BELFAST, Maine — Welcome to Damnationland, the way life should bleed.
Yes, you read that right.
During Halloween week, cinemas in Belfast, Houlton and Waterville will feature seven original, Maine-made horror films. The short films will be shown at 9 p.m. Saturday, Oct. 30, at the Colonial Theatre in Belfast and at the Temple Theatre in Houlton, both of which are co-owned by Mike Hurley. The films also will be shown at 9:15 p.m. the same day at Railroad Square Cinema in Waterville.

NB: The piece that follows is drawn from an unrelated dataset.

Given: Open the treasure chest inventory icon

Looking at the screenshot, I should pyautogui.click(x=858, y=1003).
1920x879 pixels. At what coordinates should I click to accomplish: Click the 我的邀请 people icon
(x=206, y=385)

“Anytime films are made in Maine, we’re excited to do that,” Hurley said this week. “Horror and this kind of thriller filmmaking, for many people, they can’t stand it. But for a very significant segment, they absolutely love it.”
The seven shorts were produced exclusively for the new Damnationland project, said Eddy Bolz, a co-organizer and a projectionist at Portland’s Nickelodeon Cinemas. The other organizer, Allen Baldwin, is also from Portland.

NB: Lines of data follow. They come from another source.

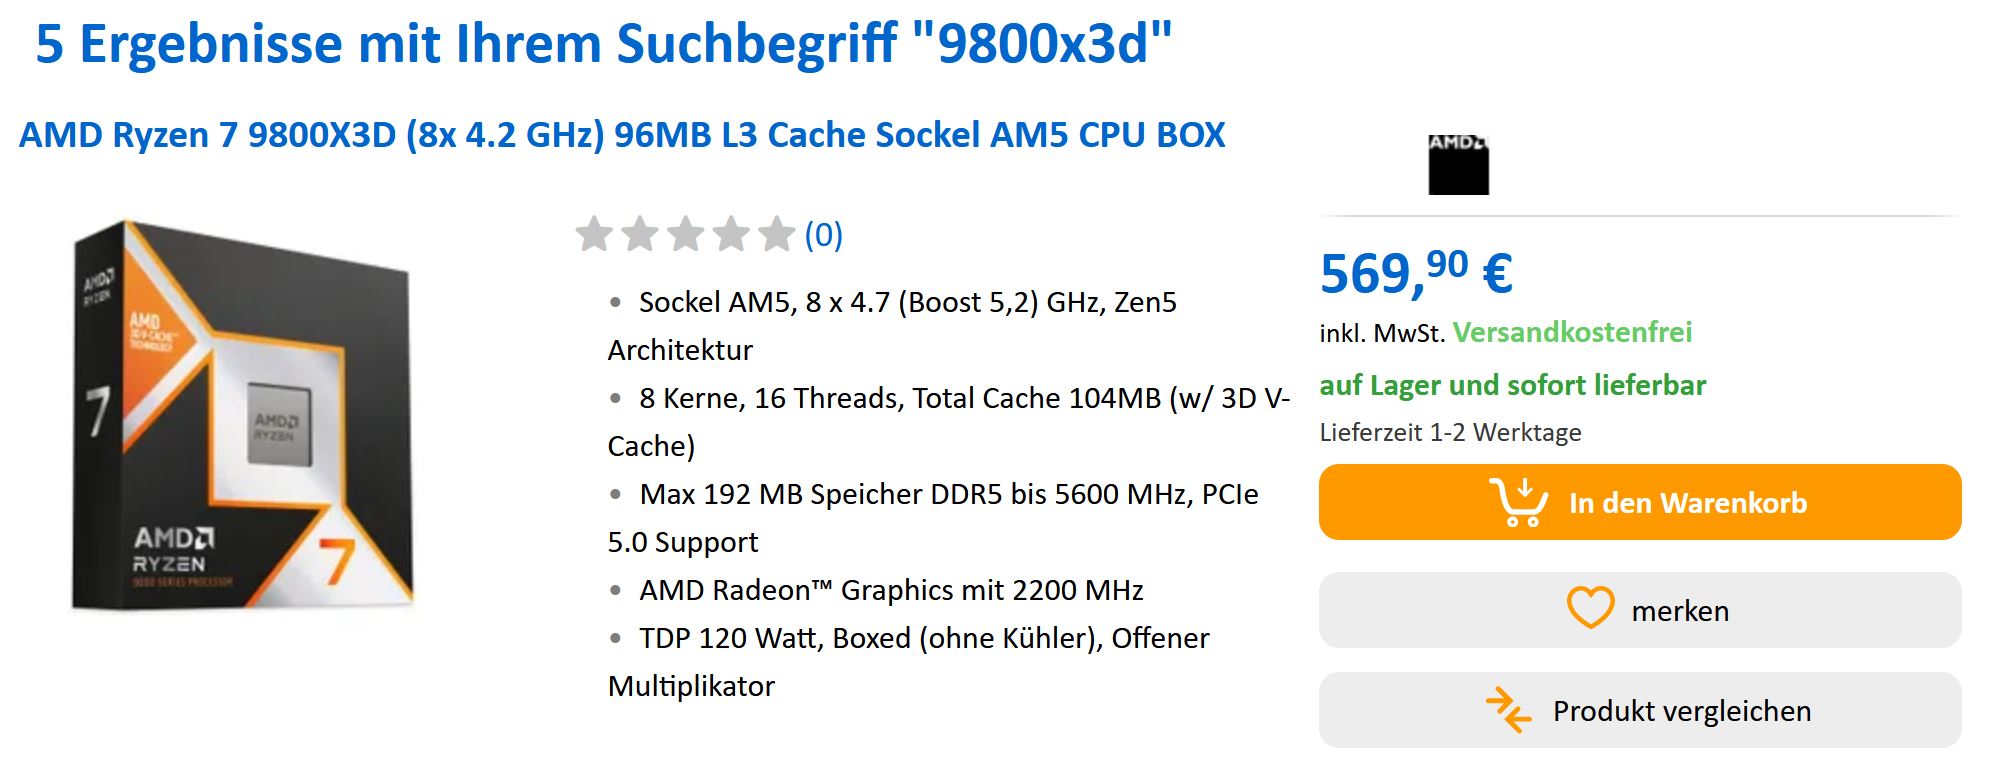This screenshot has width=1995, height=780.
Task: Click the second rating star
Action: point(640,235)
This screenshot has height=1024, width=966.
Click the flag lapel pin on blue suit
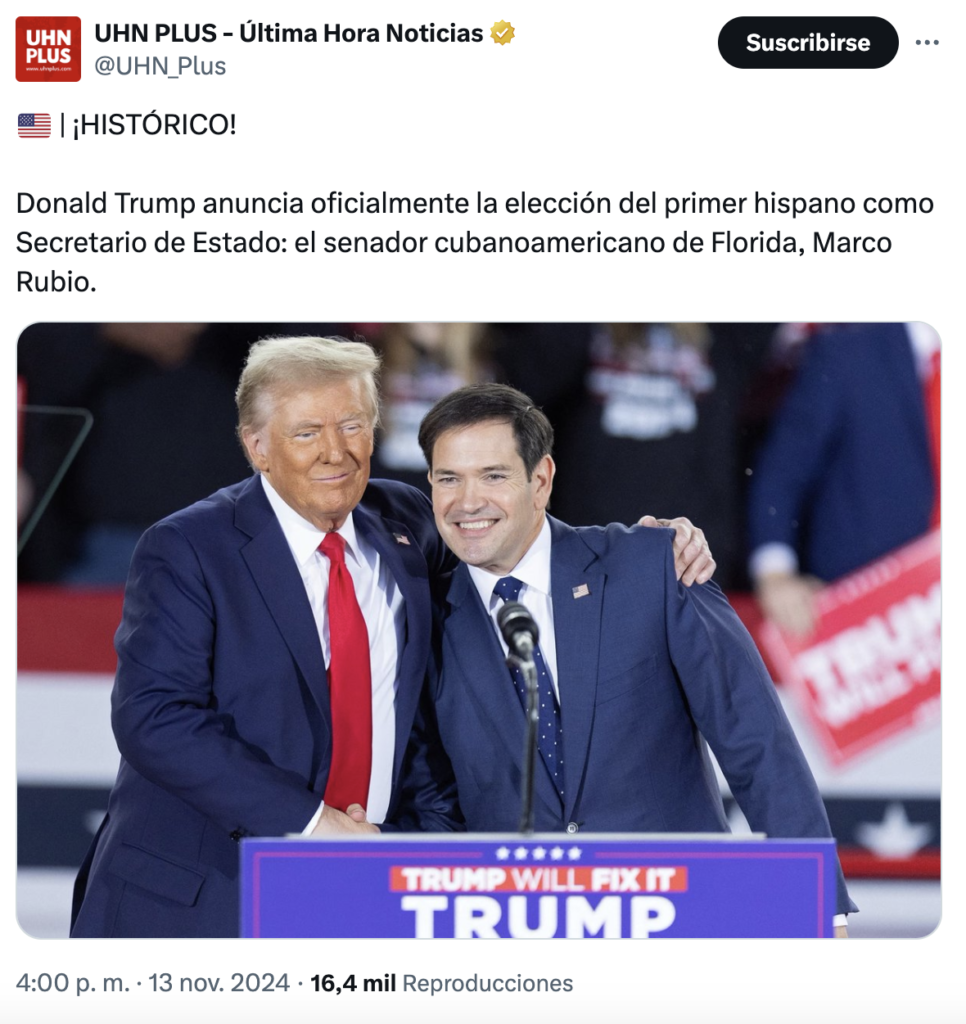click(x=581, y=590)
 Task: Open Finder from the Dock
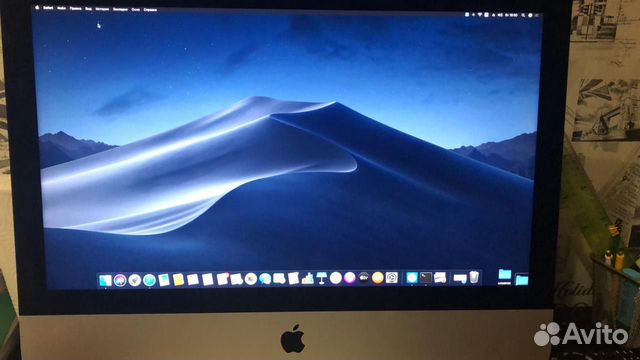pyautogui.click(x=105, y=280)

“We want to try to get people to realize hey, there is a Maine film scene,” he said. “And I think it’s a cool idea to get some people to make some horror movies.”
He said he has been pleased with the excellence of the eight- to 15-minute films, all made in southern Maine locations. The project is low- or no-budget, Bolz said, but that didn’t stop anyone from turning in great, suspenseful and even funny films. The filmmakers were given no funding or direction, and the project organizers could offer only one thing — a guaranteed showing at the Nick. The films were shown there Thursday and Friday nights.
“I really like them all. What they were able to do was incredible,” he said. “We decided to get other theaters involved. There’s so much talent, it was a no-brainer.”
The films ended up being very diverse, Bolz said.
“There’s a couple psychological thrillers. There’s a supernatural story dealing with a couple in the woods that were kidnapped by some guy. Each one is different and unique in its own way,” he said.
A zombie film made in Brunswick by filmmaker Christian Matzke tells the story of a Maine town infested with undead pests.
“It’s a cool story,” he said. “That’s probably the funnest one of the bunch. It’s a humorous piece.”
In fact, although some automatically assume horror is synonymous with “splatterfest,” that’s not how the films turned out.
“These are intelligent films,” Bolz said.
He and Baldwin plan to do the Damnationland project every year with new filmmakers and screen the shorts around Halloween.
“We want to try to get central and northern Maine filmmakers involved, too,” he said. “When you say, ‘Maine film scene,’ it can’t just be southern Maine.”
For information, go to www.damnationland.com.